The records that follow must be printed exactly as they are.

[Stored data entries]
····················

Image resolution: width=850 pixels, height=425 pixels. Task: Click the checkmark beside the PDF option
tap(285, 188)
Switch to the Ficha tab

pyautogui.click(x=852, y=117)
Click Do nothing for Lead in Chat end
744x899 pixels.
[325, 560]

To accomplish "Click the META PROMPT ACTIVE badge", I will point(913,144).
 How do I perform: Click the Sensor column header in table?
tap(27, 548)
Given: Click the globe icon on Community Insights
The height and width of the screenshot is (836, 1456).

····················

*EXERCISE ANSWER*.
Image resolution: width=850 pixels, height=425 pixels. Task: Click the checkmark beside the PDF option
tap(285, 188)
Switch to the Ficha tab

pyautogui.click(x=852, y=117)
Click Do nothing for Lead in Chat end
744x899 pixels.
[325, 560]

To accomplish "Click the META PROMPT ACTIVE badge", I will point(913,144).
 How do I perform: Click the Sensor column header in table?
tap(27, 548)
Given: Click the globe icon on Community Insights
The height and width of the screenshot is (836, 1456).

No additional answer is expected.